→ Task set
1. According to the lecture notes on formulas as a domain for static analysis, what requirement must the implication $F \rightarrow N(F)$ meet?
2. Go on with the lecture notes on formulas as a domain for static analysis, starting after their final sentence.

Lecture 7: Formulas as a unifying domain for static analysis

General setup

Analysis domain based on formulas and main operations:

$A_0$ - set of all first-order formulas (or another set closed under propositional operations and quantifiers)
$A \subseteq A_0$ - subset of formulas that we use as our analysis domain, typically finite. If we used abstract interpretation framework, we would have $\gamma(F)=\{st \mid [\![F]\!]st = \mbox{true}\}$
$N : A_0 \to A$ - normalization function, ensuring that the result is in our domain, works as $\gamma$ but goes from formulas to formulas
- key requirement: the implication $F \rightarrow N(F)$ must be a valid formula ( $N$ produces a weaker formula)
$sp : A_0 \times \mbox{Com} \to A_0$ - computes strongest postcondition on formulas precisely, e.g. $sp(F(x),R(x,y)) = \exists x_1. F(x_1) \land R(x_1,x)$ . In some cases, we may want to eliminate the existential quantifier from the $sp$ formula, if for example $A_0$ allows the use of $\exists$ and $\forall$ , but $A$ doesn't. It really depends on what the analysis is about.

Note: $sp(F(x),R(x,y)) \in A_0$ and not in $A$ . We then should find a way to “put back” in $A$ what we obtain from $sp(F(x),R(x,y))$ . The figure below should help understanding the transformations. $F_1 \in A_0$ so we need the normalization function $N$ to push back $F_1$ in the set $A$ ( $N(F_1) = F_2$ ).

Control-flow graph is graph $(V,E)$ where $V$ are program points (between statements) and $E \subseteq V \times \mbox{Com} \times V$ are edges labelled with program commands.

Control Flow Analysis: Flow chart representation of a program. It is defined by some set of node ( $V$ ) and edges ( $E$ ).

[Data drawn from a collection]
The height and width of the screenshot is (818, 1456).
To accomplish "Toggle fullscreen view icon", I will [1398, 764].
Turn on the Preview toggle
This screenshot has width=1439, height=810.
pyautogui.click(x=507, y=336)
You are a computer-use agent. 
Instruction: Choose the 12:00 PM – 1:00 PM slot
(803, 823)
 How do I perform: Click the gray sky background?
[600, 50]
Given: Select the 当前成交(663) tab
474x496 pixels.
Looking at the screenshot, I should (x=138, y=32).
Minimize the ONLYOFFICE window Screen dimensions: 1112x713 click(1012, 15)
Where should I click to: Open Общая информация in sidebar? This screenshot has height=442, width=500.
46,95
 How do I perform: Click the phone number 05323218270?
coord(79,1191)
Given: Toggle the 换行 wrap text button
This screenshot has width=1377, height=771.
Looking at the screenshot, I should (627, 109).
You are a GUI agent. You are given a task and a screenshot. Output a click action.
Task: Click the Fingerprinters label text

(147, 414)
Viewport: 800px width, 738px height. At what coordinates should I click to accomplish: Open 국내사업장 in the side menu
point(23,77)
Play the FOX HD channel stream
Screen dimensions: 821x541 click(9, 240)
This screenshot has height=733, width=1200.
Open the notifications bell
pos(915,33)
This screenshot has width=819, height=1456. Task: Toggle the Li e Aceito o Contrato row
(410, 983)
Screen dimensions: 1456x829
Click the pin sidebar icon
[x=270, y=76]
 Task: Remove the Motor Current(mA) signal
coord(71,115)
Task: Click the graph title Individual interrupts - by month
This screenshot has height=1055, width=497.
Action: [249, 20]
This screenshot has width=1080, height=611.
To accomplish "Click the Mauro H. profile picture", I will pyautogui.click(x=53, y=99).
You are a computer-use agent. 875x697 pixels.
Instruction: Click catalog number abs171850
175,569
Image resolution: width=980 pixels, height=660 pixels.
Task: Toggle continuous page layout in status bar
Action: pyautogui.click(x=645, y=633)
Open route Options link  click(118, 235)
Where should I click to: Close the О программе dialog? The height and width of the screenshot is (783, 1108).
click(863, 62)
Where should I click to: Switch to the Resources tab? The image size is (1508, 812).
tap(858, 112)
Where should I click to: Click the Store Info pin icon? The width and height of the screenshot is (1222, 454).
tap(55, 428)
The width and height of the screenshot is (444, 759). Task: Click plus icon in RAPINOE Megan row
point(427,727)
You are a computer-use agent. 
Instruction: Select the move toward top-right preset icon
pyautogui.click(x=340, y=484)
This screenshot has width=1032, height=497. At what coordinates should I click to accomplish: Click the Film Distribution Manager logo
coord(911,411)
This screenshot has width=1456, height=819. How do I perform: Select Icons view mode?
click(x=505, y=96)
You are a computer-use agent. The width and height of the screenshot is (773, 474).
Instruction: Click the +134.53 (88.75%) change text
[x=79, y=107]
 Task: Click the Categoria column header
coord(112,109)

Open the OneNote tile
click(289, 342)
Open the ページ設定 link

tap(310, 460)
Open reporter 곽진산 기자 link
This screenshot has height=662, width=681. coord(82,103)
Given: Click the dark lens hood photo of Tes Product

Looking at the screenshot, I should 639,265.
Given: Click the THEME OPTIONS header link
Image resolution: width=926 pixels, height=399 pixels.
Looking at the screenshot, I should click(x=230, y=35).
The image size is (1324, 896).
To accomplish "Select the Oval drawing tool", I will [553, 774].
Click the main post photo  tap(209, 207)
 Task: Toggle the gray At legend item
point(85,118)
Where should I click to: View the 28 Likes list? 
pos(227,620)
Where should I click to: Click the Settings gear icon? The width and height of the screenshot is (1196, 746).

→ Outputs in order
1. It must be a valid formula, meaning $N$ produces a weaker formula.

2.
Example:

As we are analyzing the program and we don't have any initial knowledge about the context we are starting in, we make our first assumption as general as possible.

The state of our analysis (set of computed facts) maps program points to formulas in $A_0$ , that is: $\mbox{fact} : V \to A_0$ .

Basic philosophy of the analysis: compute precise results whenever possible, then apply $N$ to fit it into $A_0$ .

Initial state: $\mbox{fact}_0(v)=\mbox{false}$ , except for initial program point $v_0$ , where $\mbox{fact}_0(v_0)=\mbox{true}$ . This can be different if we know something about the initial program state. For instance, when analyzing Java programs, we could use the fact that primitive data types are initialized to default values.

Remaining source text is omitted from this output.